I'm going to get a little personal here. It's okay. We're all friends.
Last week I stopped at the health food store for some things. I picked up bananas, a few avocados, and a package of frozen berries. I knew I needed some sanitary napkins, but I couldn’t find them, and figured the store didn’t sell them. I’d have to make a separate trip to the pharmacy.
My 11-year-old daughter and I went to the back of the very long line. As we’re standing there, I spot the sanitary napkins, next to the toilet paper, at the very tippy top of a shelf near the register.
“Oh, there are the pads,” I say to my daughter. “Way up there.”
“Didn’t you say you needed those,” she asks.
“Yes,” I answer. “But they’re way up high. I don’t think I can reach them. We’ll just stop at the pharmacy.”
“Try to reach them. Or just ask someone,” she says.
I look around. The only people nearby are:
1) The teenage boy working the cash register
2) The very short woman behind the deli counter
3) The elderly couple looking at the veggie burgers in the freezer
I am not a shy person. But for some reason, I just can’t picture myself asking any of these people to get the sanitary napkins down from the top shelf for me.
“I don’t want to ask anyone,” I say to my daughter. “We’ll stop at the pharmacy.”
And then she gives me a look that I’ve never seen on her face before… But it’s a look I have given her many times.
It’s the "You’ve got to be kidding me” look. You know the one. Head cocked. Eyebrows raised. Arms crossed.
“What?” I ask. “It’s embarrassing.”
“I can’t believe you’re going to let that stop you from getting something you want,” she says.
And then I look down at myself to be sure we haven’t switched bodies.
We haven’t.
I freeze. My mind goes absolutely blank for a second, and then this thought flashes across my brain like a news flash: THIS IS A LIFE LESSON FOR YOUR DAUGHTER!
If I don’t get what I need, then I’m teaching her some very bad things:
1) Don’t ask for what you want.
2) It’s better to go out of your way than be embarrassed.
3) You should care what other people think of you.
Yikes.
I look at her. Her head is still cocked, her eyebrows still raised, her arms still crossed.
I look at the sanitary napkins.
I look back at her.
“I’ll be right back,” I say. “Hold our place in line.”
And as she’s watching me, I march over the the shelf with the sanitary napkins, stand on my tiptoes, and amazingly enough, I can just reach. I grab a pack, and head back to join my daughter in line. I’m smiling like an idiot.
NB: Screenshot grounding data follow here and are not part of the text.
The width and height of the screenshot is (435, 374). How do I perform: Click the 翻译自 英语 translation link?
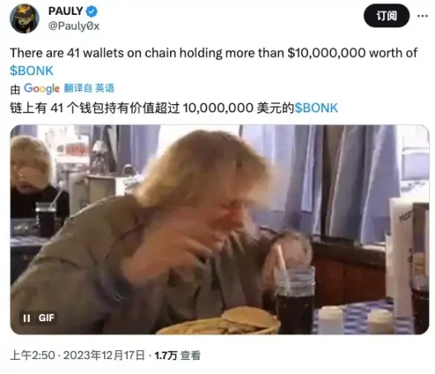tap(89, 88)
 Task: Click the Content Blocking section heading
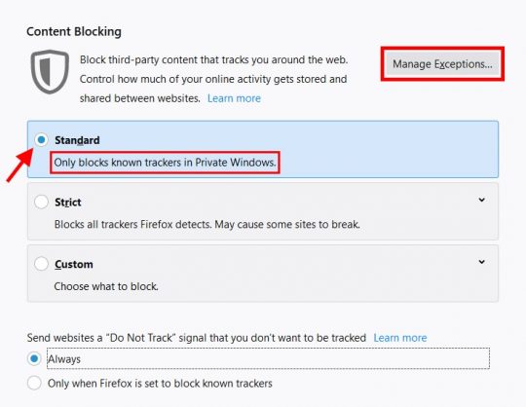click(74, 31)
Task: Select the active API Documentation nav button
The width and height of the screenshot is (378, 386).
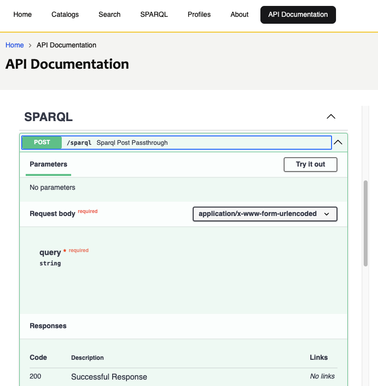Action: point(298,15)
“See, you did it,” she says to me.
“This is a good lesson,” I tell her. “It’s important to go for what you want, even if it’s embarrassing.”
She rolls her eyes.
And even though it was just a box of sanitary napkins, I hope she translates the experience to everything she does in her life. And I hope I do, too.
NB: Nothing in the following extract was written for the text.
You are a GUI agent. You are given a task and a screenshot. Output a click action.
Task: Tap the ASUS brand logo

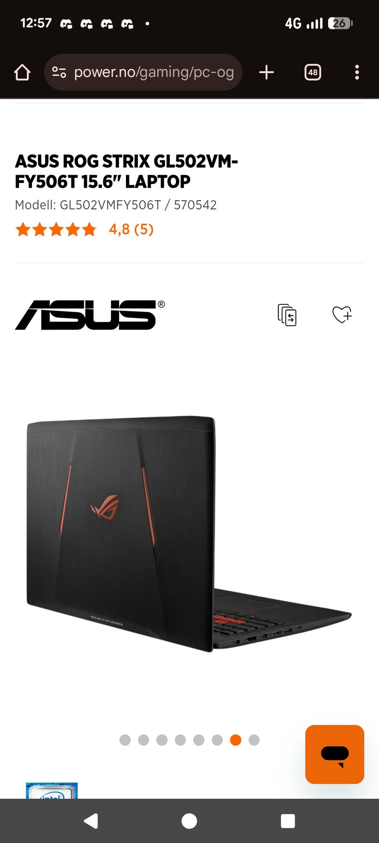click(x=90, y=315)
I remember how scary it was to share my first manuscript with my critique group, to dive into a big pile of revisions, to send that first query letter to an agent. But if I hadn’t done those things, I would never have gotten what I needed… and I need to write.
So the next time you let embarrassment stop you from getting something you need, remember the sanitary napkins.
And then reach way up high, and go get 'em.